[[ Extracted data, beginning ]]

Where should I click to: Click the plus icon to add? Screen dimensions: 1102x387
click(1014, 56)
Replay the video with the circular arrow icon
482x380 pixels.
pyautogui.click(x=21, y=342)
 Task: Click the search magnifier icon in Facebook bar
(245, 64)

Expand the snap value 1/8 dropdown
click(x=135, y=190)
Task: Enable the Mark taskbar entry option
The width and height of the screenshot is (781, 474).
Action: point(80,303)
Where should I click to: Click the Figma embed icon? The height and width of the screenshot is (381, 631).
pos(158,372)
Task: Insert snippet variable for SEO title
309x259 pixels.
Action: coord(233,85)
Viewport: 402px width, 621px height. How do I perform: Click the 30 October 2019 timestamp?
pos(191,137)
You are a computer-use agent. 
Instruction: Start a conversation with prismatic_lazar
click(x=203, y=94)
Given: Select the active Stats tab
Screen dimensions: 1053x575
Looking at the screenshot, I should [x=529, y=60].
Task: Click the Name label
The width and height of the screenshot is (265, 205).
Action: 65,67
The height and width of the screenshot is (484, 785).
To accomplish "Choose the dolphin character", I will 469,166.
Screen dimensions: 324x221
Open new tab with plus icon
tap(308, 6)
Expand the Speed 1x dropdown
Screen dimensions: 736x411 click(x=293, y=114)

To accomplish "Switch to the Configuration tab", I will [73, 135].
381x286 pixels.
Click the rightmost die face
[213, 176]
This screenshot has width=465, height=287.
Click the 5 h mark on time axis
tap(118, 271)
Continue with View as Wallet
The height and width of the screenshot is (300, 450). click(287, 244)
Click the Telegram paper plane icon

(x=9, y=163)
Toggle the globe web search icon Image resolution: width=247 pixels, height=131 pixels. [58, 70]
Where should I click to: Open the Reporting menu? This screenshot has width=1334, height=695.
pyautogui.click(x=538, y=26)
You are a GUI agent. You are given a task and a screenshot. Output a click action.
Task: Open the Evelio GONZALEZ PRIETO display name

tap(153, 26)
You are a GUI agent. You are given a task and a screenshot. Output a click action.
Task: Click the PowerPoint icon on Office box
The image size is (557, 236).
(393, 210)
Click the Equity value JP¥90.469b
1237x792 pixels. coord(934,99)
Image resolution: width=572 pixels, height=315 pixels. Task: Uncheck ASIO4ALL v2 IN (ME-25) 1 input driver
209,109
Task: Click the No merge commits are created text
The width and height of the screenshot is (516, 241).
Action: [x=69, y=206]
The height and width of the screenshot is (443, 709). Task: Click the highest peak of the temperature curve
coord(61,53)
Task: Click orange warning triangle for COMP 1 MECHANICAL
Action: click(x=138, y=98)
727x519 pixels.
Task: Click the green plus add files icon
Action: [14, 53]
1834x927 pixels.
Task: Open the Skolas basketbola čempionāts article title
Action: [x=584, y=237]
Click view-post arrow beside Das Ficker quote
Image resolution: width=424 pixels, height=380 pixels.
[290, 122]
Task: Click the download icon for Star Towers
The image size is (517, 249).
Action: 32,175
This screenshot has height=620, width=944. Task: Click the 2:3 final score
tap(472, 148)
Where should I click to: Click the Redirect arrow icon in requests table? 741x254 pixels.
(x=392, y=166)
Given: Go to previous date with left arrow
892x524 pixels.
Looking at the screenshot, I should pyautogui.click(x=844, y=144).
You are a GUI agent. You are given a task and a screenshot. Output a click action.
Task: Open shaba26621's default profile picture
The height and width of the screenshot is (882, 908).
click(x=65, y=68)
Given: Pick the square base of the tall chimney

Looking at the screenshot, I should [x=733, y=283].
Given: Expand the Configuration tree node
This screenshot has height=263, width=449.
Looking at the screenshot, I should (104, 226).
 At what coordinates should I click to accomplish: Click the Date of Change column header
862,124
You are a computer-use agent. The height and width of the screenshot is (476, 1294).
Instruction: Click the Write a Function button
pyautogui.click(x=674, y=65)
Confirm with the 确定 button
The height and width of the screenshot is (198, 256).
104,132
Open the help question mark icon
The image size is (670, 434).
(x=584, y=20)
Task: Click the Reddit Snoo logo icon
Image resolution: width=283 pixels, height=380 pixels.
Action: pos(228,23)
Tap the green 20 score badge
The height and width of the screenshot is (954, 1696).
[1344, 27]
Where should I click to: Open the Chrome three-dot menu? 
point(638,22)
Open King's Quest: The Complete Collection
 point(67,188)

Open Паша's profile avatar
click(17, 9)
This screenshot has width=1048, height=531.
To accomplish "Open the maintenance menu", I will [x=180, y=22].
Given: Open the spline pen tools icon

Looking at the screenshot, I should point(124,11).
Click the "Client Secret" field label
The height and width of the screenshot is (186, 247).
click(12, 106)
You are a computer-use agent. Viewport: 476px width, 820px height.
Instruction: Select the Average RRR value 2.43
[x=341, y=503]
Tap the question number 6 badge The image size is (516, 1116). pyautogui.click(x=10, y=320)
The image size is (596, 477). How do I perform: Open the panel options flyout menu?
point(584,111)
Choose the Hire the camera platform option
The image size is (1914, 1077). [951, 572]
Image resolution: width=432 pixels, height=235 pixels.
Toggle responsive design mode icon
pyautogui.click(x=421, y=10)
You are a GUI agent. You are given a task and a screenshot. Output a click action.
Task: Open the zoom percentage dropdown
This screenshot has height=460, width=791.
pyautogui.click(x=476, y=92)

[[ Extracted data, end ]]

## Description of the task
Your answer should consist of the lines from the listing that hold the word "will".

## Task answer
To accomplish "Choose the dolphin character", I will 469,166.
To accomplish "Switch to the Configuration tab", I will [73, 135].
To accomplish "Open the maintenance menu", I will [x=180, y=22].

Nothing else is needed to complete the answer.